Una semplice modifica delle modalità di somministrazione degli antibiotici ai pazienti colpiti da sepsi, una condizione potenzialmente letale, potrà salvare migliaia di vite. Un gruppo di ricercatori dell’Università del Queensland e del George Institute for Global Health ha scoperto che la somministrazione endovenosa continua di antibiotici è in grado di curare le infezioni in proporzione maggiore rispetto alla pratica standard di infusioni multiple brevi. I risultati dello studio sono stati pubblicati sul Journal of the American Medical Association.
“La sepsi rappresenta una grande sfida nei reparti di terapia intensiva di tutto il mondo”, spiega il direttore scientifico del George Institute for Global Health, Jason Roberts. “Negli ospedali la si affronta somministrando l’antibiotico tre volte al giorno come infusione di 30 minuti”. L’intervento proposto dai ricercatori è di somministrare la stessa quantità totale di farmaco in un giorno, ma come infusione continua. La sperimentazione clinica ha comportato l’analisi di oltre quattro milioni di punti dati raccolti da 7000 pazienti in sette paesi, il che la rende uno degli studi randomizzati sugli antibiotici finora condotti.

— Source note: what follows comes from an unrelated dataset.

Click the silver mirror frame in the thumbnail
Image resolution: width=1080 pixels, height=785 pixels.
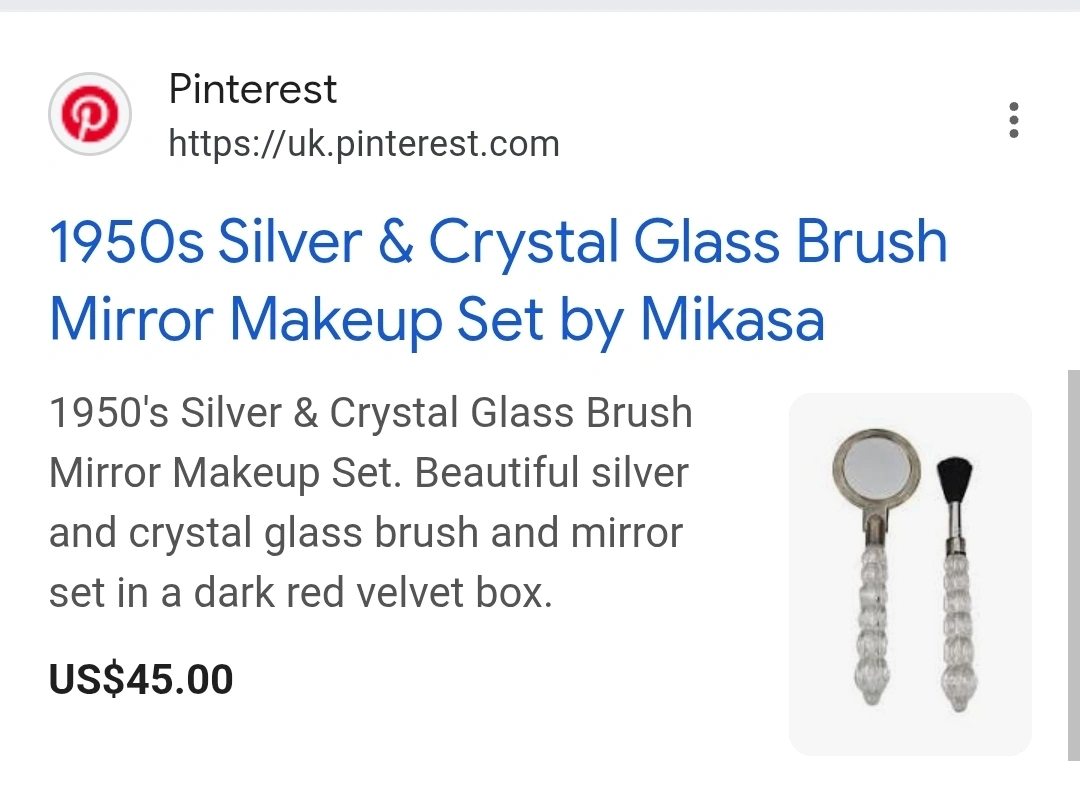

“Abbiamo scoperto che somministrando queste dosi di antibiotico ad infusione continua – spiega Roberts – possiamo mantenere la concentrazione dell’antibiotico nel sangue e nei tessuti del paziente e uccidere i batteri a un ritmo maggiore”. Aggiunge Naomi Hammond, responsabile del programma di terapia intensiva presso il George Institute: “I dati combinati hanno mostrato un beneficio molto significativo con l’uso di un’infusione continua, salvando una vita ogni 26 pazienti trattati”. I risultati di questo lavoro arrivano in un periodo in cui le sepsi sono in aumento, osservano i ricercatori. In Australia, ad esempio, muoiono per sepsi più persone che per incidenti di traffico. “Data la natura semplice dei risultati e delle conversazioni che stiamo avendo tra gli ospedali, prevediamo che la maggior parte adotterà immediatamente questi cambiamenti”, concludono i ricercatori.